There have been a number of significant publications recently about ePetitioning, not least one I am supporting financially via Brunel University relating to a study of local systems after the implementation of the LDEDC Act.
Draw what conclusions you will; the good news is that the majority of authorities have implemented a local ePetition facility. Having spoken to the democratic service manager in Lambeth recently it looks like despite repeal under the Localism Bill, there is still enthusiasm for local facilities and schemes.

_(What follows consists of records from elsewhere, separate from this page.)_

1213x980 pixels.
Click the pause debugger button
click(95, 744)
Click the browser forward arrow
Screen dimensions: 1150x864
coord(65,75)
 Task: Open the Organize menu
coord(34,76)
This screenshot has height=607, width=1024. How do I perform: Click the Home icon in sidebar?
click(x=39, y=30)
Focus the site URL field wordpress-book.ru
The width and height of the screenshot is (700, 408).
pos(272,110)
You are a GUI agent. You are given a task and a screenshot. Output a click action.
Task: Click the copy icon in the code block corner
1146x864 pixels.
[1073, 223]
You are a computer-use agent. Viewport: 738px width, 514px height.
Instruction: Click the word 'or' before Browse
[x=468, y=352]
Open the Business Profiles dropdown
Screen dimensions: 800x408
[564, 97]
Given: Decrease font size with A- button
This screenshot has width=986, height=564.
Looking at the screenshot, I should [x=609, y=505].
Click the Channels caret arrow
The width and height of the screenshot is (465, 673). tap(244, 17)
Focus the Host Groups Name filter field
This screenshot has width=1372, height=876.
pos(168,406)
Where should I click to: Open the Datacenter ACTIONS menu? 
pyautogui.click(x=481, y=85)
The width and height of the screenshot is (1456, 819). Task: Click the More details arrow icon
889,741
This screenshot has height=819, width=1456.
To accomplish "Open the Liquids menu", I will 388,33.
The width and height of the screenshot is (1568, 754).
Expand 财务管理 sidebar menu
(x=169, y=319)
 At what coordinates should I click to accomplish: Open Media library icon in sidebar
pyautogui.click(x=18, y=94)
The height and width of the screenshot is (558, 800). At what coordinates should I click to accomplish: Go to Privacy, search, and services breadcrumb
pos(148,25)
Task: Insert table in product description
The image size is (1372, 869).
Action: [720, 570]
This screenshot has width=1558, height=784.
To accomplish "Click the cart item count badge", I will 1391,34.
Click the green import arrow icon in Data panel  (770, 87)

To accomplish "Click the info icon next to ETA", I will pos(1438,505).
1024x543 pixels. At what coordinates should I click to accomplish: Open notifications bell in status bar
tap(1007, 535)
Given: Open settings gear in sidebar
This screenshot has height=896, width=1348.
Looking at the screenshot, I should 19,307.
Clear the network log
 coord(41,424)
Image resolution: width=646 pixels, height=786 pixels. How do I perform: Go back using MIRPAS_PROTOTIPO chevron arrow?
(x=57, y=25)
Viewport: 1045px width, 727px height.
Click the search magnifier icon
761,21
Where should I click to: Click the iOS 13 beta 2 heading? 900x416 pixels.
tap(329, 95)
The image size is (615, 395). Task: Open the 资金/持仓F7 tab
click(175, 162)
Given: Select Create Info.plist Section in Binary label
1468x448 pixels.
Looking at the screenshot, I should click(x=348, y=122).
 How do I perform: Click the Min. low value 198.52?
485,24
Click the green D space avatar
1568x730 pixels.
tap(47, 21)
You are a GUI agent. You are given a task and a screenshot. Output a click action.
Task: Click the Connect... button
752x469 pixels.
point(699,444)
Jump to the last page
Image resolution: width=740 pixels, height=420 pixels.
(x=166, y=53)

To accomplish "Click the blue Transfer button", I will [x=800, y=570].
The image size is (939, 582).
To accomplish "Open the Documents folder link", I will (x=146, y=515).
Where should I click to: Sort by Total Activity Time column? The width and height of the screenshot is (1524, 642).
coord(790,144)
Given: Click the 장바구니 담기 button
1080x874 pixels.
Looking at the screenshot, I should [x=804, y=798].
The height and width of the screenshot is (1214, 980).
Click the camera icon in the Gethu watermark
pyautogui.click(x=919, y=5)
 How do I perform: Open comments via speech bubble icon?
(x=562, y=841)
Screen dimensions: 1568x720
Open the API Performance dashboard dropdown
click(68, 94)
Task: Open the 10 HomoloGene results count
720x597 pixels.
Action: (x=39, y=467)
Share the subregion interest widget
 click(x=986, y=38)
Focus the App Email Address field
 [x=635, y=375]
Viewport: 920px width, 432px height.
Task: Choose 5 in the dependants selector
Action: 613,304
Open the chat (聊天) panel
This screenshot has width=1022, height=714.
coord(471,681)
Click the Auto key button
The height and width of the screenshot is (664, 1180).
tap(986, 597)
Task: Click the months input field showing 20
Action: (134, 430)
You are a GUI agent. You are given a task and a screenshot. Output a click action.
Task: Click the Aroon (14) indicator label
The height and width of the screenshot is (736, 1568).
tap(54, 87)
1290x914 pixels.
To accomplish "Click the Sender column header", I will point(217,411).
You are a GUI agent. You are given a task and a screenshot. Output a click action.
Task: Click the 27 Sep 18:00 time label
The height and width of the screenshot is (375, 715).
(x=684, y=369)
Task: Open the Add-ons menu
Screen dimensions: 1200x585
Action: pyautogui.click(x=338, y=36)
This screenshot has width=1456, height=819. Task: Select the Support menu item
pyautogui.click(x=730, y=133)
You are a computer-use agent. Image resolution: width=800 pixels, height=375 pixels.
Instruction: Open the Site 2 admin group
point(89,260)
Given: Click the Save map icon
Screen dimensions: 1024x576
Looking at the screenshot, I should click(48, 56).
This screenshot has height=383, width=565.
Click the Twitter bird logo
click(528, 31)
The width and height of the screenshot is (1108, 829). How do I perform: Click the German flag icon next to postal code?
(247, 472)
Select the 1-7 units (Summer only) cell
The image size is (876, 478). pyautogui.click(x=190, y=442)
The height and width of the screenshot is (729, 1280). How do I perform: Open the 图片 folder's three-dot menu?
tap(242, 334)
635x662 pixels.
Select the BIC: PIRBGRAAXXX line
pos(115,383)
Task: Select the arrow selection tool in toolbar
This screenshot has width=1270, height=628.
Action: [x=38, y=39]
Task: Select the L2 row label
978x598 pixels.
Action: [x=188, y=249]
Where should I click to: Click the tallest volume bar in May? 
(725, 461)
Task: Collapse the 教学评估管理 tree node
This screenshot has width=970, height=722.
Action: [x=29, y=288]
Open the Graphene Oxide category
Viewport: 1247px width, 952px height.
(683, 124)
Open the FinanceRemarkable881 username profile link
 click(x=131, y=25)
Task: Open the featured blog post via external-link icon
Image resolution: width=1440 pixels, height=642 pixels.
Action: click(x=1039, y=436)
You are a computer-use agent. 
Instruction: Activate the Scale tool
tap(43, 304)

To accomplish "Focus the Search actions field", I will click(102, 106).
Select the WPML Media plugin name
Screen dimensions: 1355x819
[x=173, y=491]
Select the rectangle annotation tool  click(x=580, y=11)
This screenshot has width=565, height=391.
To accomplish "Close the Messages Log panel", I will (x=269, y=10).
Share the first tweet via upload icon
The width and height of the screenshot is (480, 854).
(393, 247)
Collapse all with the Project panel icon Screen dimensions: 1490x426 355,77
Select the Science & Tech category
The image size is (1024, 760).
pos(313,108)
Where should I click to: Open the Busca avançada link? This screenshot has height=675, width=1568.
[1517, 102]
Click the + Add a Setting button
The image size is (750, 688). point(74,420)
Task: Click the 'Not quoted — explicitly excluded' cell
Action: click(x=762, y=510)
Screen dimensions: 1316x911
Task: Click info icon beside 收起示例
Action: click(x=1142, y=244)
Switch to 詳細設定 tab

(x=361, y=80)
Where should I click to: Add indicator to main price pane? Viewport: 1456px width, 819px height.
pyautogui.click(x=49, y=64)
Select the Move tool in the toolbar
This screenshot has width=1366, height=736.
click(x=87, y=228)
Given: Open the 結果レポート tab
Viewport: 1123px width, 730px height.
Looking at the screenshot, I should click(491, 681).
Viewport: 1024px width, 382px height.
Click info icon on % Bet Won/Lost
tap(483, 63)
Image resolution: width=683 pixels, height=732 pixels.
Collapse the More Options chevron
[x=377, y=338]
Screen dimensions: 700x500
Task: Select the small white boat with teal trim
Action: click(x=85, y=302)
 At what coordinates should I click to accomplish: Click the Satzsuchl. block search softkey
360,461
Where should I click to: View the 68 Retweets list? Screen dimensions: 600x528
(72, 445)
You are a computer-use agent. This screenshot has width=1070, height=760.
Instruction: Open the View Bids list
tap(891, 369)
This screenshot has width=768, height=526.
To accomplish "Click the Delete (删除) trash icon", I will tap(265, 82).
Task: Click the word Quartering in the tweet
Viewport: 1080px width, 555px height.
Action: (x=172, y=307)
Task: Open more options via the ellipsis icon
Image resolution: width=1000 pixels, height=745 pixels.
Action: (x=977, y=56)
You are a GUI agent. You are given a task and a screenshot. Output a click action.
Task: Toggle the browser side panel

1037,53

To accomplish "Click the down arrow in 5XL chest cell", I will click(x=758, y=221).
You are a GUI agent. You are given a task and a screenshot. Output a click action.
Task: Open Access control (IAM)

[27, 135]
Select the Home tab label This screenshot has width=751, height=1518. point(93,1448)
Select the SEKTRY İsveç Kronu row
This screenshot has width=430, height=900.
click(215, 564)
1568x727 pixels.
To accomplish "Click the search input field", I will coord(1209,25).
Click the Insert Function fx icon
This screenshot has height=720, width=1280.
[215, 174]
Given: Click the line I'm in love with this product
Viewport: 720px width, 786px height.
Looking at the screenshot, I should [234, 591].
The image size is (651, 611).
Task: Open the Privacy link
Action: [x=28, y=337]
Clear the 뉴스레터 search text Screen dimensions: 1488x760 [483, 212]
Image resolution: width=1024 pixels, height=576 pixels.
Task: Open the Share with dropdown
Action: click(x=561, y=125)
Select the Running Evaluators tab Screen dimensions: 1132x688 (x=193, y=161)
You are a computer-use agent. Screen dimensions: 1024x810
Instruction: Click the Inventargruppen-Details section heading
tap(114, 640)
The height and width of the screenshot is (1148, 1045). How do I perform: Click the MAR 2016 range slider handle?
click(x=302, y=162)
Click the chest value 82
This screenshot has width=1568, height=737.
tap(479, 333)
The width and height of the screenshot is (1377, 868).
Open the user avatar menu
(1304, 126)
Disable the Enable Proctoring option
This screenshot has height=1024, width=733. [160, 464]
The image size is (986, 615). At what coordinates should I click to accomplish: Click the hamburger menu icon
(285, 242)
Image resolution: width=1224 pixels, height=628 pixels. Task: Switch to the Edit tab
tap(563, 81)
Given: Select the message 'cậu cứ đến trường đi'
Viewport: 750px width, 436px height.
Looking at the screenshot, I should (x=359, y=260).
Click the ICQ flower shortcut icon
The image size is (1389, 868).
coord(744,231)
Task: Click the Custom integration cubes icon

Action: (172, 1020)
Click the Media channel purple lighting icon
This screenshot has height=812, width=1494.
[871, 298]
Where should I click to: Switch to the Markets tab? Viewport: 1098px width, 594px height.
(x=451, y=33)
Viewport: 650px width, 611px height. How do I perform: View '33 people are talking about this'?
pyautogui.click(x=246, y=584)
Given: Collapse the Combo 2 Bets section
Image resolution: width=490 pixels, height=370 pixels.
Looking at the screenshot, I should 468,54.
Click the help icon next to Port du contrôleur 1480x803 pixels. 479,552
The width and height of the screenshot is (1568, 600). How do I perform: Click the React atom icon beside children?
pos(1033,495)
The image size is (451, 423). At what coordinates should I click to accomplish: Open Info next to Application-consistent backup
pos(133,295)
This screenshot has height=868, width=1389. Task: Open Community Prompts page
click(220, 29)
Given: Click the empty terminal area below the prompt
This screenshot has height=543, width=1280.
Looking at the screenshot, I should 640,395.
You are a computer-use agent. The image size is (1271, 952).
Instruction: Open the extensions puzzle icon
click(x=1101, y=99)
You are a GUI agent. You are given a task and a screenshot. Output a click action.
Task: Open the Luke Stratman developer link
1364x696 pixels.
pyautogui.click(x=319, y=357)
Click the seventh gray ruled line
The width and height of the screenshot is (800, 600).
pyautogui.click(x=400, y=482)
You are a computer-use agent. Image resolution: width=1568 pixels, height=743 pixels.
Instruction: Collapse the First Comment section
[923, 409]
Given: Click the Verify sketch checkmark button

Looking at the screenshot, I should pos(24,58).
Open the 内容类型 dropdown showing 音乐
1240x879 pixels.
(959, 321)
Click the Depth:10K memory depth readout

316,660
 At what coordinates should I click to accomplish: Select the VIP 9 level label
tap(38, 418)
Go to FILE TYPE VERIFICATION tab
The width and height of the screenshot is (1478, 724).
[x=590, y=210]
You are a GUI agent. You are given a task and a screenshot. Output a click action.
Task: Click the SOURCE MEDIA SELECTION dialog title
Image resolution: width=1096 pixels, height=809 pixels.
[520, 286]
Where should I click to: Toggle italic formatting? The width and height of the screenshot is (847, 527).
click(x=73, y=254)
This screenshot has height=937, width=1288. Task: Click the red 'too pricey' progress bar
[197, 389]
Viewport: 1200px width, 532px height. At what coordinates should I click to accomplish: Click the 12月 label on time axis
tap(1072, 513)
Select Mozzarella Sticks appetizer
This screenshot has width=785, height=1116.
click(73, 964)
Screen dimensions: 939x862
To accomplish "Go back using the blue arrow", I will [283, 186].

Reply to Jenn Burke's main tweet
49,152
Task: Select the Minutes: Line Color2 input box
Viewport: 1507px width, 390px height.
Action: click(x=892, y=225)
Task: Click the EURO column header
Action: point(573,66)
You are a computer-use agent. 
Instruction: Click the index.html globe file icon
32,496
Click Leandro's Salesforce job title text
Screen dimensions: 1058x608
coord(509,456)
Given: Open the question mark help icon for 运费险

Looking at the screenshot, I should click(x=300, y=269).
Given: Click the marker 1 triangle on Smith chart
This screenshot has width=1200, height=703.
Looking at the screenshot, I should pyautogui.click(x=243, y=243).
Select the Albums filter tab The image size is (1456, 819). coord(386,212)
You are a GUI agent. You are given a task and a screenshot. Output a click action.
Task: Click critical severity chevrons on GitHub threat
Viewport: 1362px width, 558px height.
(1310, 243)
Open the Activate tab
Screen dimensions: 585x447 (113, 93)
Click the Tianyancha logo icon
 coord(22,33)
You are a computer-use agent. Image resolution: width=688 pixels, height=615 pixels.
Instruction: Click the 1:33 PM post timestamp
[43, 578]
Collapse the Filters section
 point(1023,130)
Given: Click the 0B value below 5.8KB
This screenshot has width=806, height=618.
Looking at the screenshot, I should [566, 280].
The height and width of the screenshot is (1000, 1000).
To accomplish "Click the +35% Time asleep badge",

Secondly, the EuroPetition project has just drawn to a close. You can find the full project conclusions in slidepack form here, delivered by the project partners. There are some good universal findings from this research – such as the 100 day rule – which suggests that 80% of signatures are likely to be collected within this time and subsequently that this is a sensible default petition duration. It was also apparent that mobile access is now significant and provisions are needed to match consumer access behaviour. Fortunately Public-i has already developed an iPhone app for their petitioner software…for imminent release.
Sweden and Spain faired very well with a significant number of local and European petitions received. The UK was more disappointing and Italy was a no-go, I suspect this reflects both our cultural differences towards an integrated Europe.
Some interesting questions arose from the debate which followed the project review, such as “what is a successful petition?” and “what is more important, usability or standards?”. The first question we managed to answer confidently – that success needs to be considered from the petition organisers’ perspective and it boils down to being listened to and being taken seriously. The latter is a matter of opinion but we all agreed that petition clarity is paramount to achieve both support and success, particularly at the European level.
Thirdly, I have updates from Bristol City Council and Birmingham City Council and LB Lambeth in relation to the progress of their facilities. In terms of the former the most interesting observation relates to the petitioners in that they seem to be the ‘usual suspects’. This strengthens work by North Lincolnshire Council around providing a mechanism to sign and view petitions from DigiTV.
With the number of local systems growing we should end up with lots of interesting insight. Watch this space!